WHAT YOU HAVE TO DO: Could you find every line in the records below that contains the word "title" and copy it?
(Beginning of DATA FOR THIS TASK)
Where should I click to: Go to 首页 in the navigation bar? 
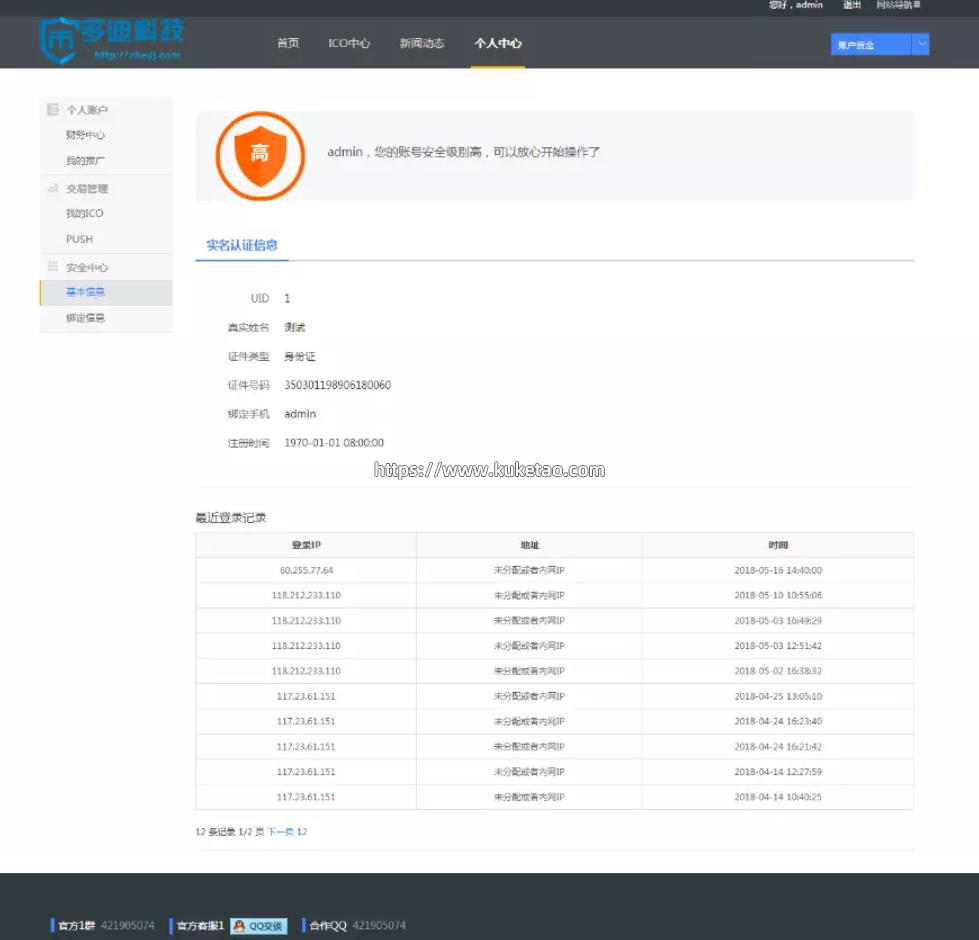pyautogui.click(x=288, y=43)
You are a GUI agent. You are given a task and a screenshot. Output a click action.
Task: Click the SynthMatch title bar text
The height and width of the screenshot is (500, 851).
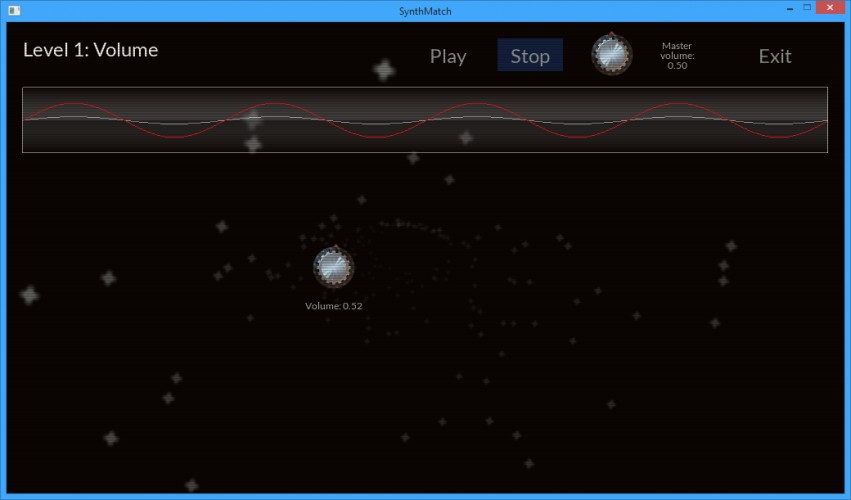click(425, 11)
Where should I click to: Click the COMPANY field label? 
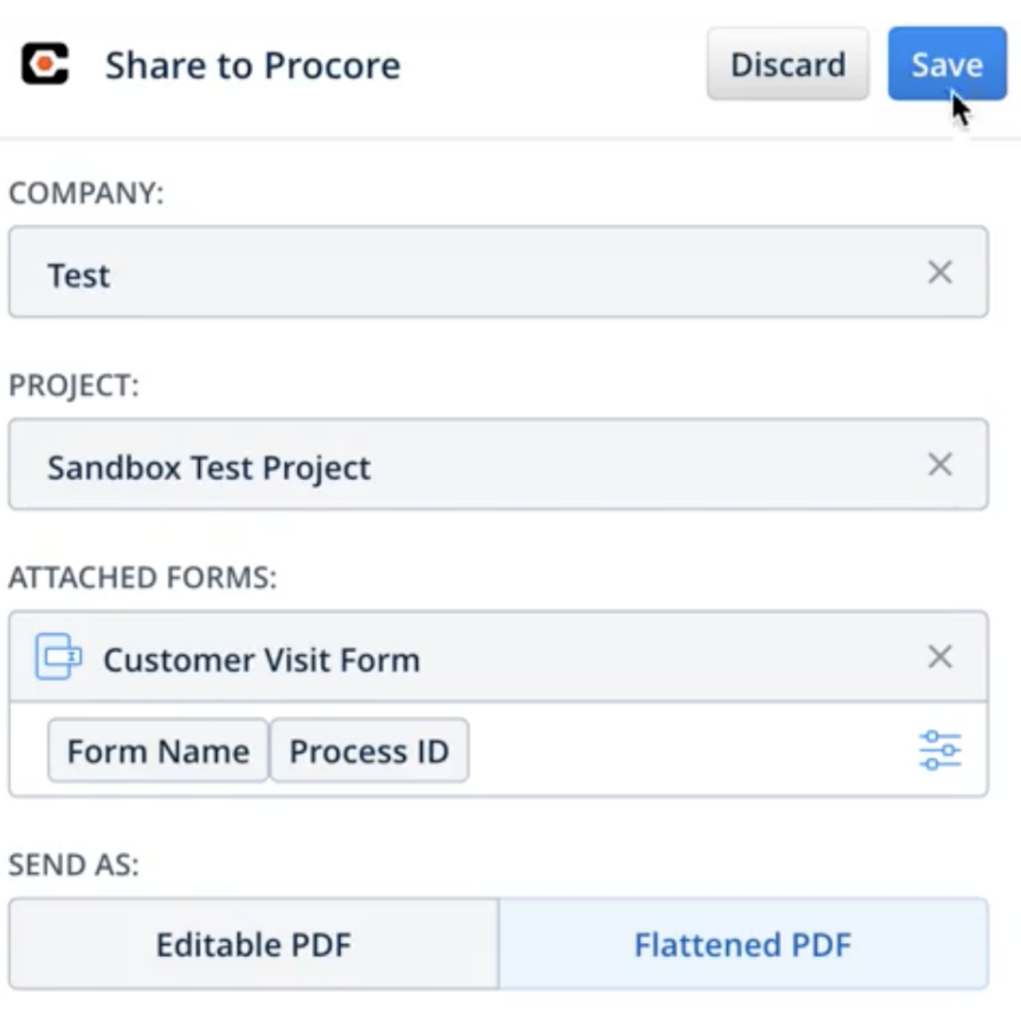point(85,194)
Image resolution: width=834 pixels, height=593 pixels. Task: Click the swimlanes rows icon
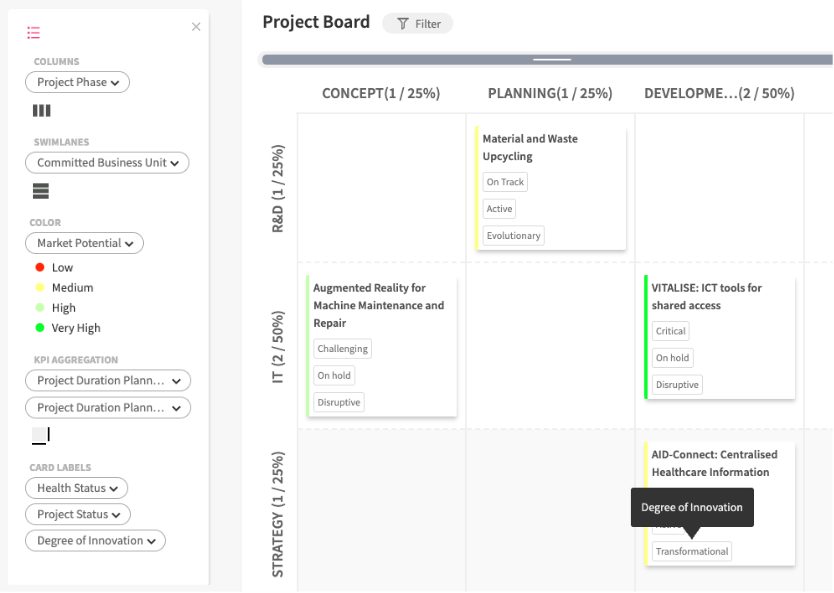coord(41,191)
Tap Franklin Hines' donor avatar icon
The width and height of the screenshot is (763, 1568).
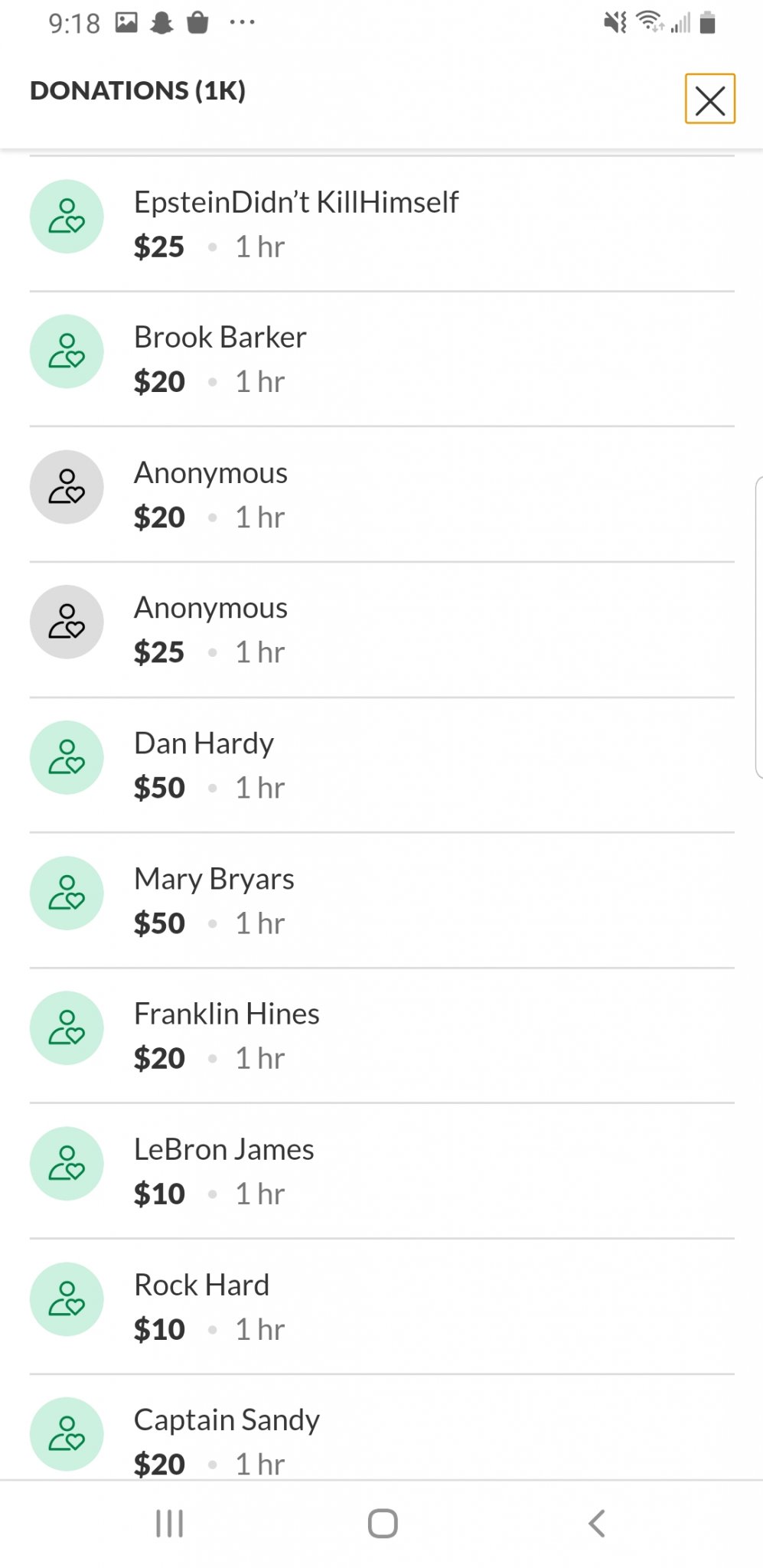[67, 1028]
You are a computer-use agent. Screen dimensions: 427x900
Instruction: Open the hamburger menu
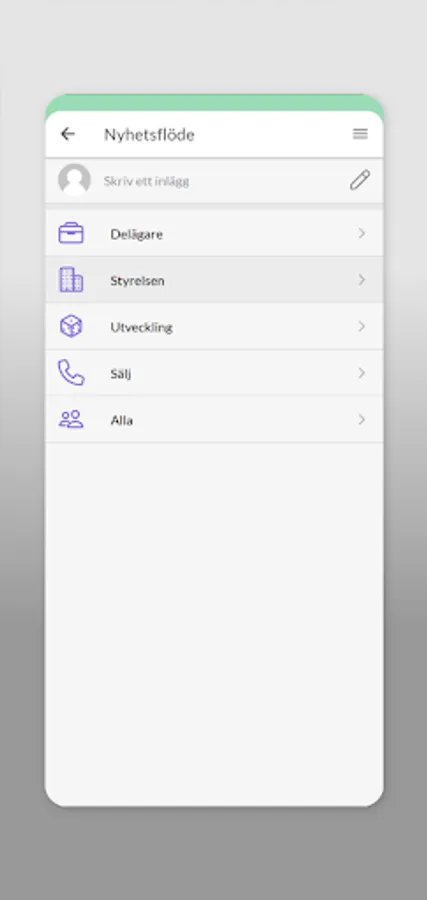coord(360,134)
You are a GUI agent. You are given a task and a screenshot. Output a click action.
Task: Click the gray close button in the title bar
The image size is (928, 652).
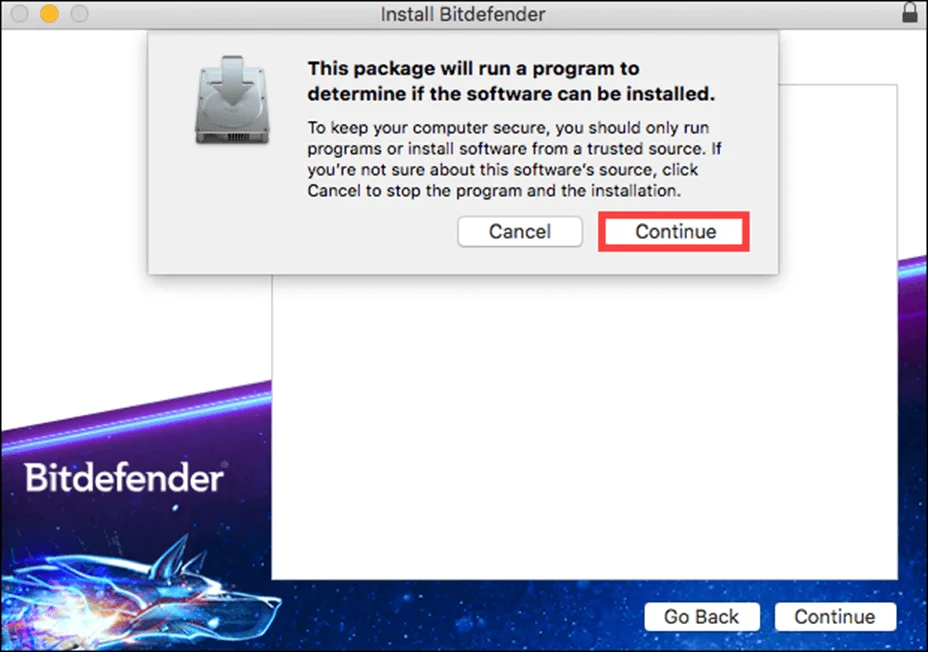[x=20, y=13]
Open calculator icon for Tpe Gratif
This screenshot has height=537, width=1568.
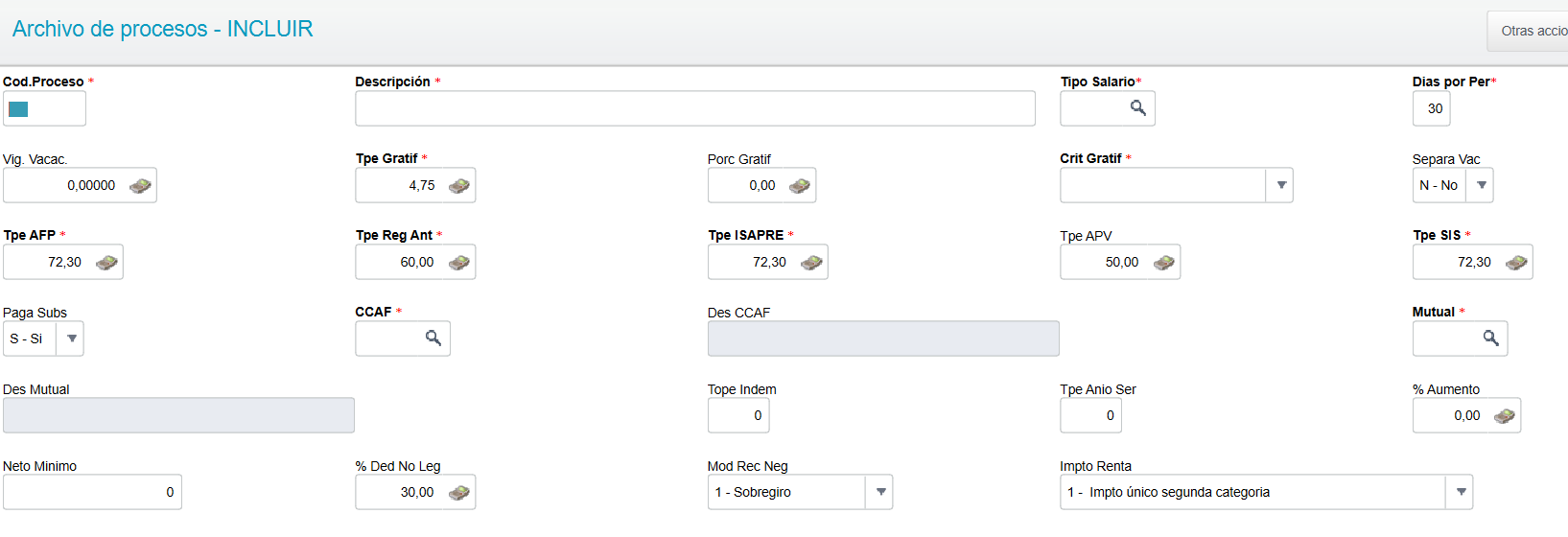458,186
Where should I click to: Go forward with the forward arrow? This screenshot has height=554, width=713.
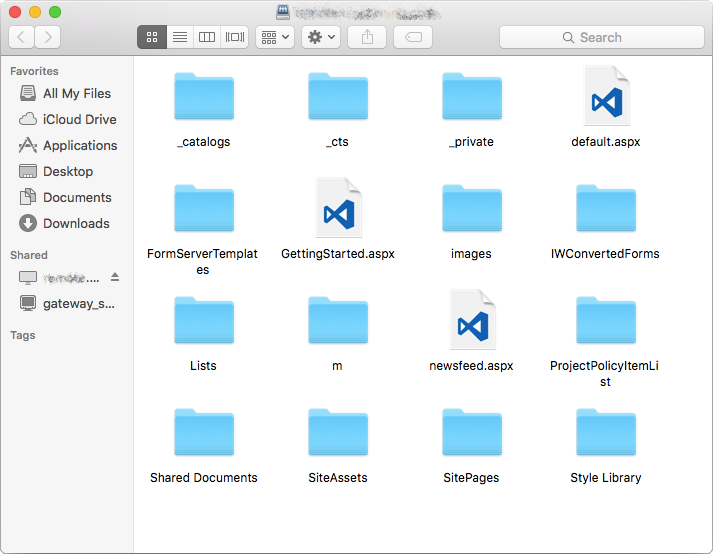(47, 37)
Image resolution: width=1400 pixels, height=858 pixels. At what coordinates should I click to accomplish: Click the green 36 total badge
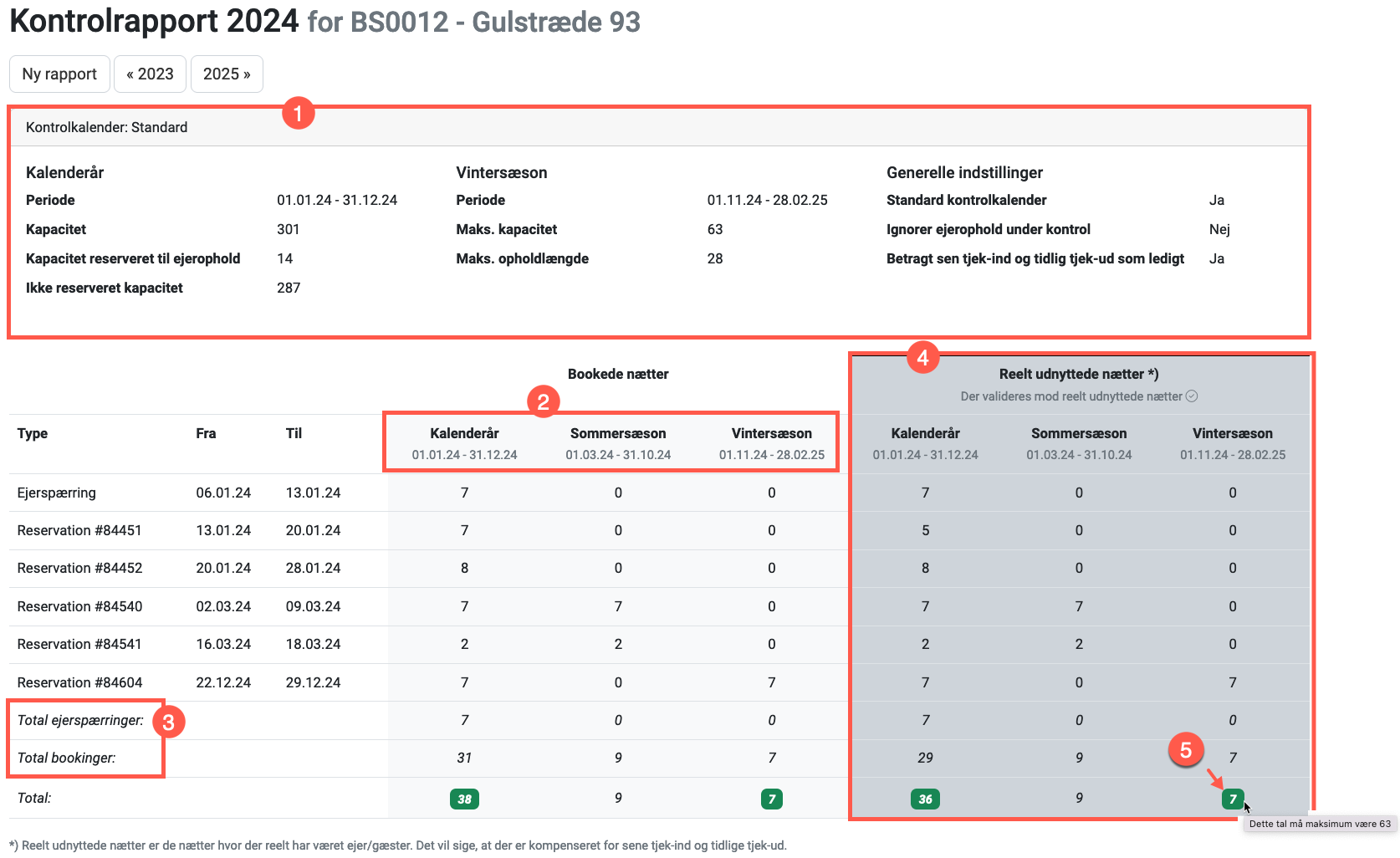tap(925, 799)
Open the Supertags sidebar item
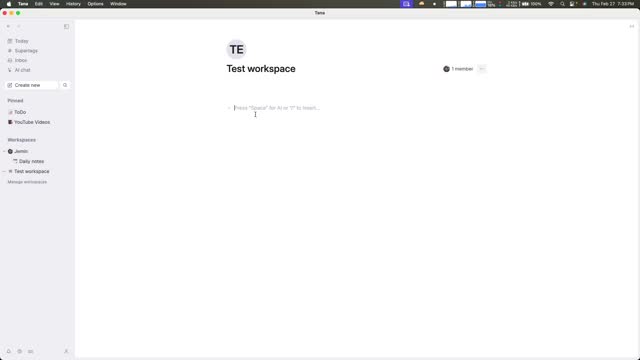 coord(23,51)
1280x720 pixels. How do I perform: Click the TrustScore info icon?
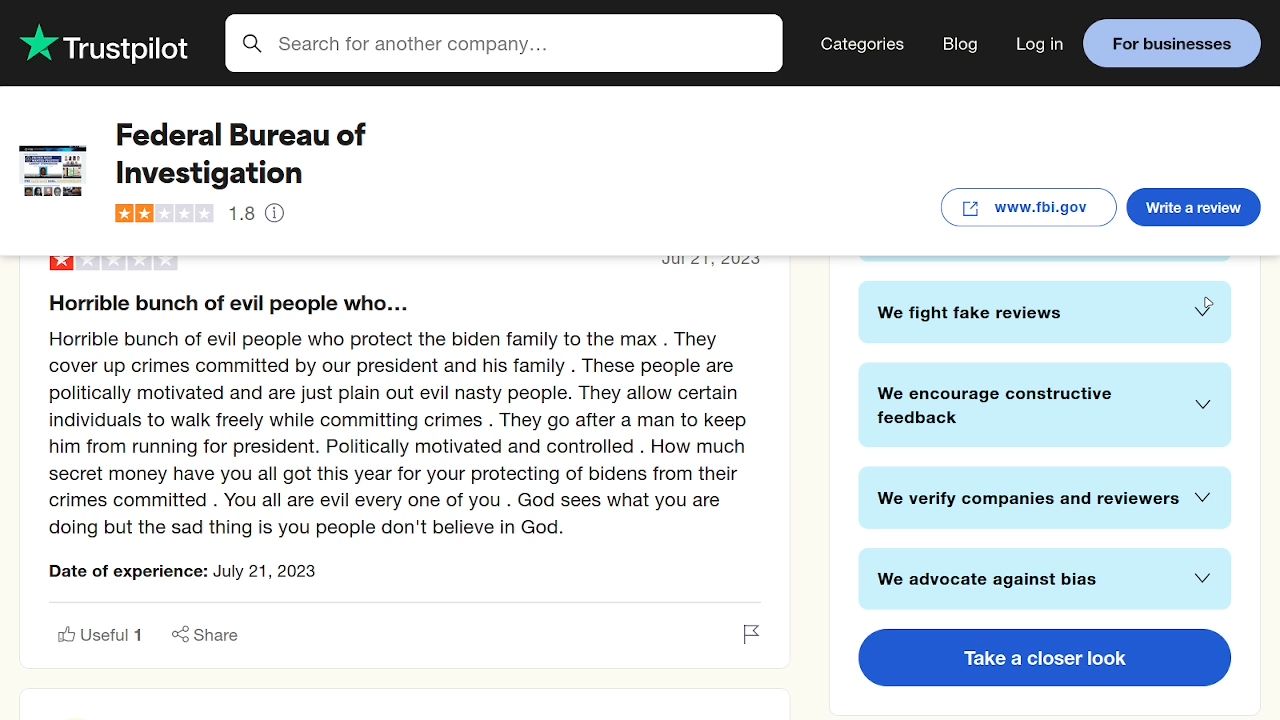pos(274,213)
(End of DATA FOR THIS TASK)
SOLVED EXERCISE:
Task: Click the SynthMatch title bar text
Task: Click the gray close button in the title bar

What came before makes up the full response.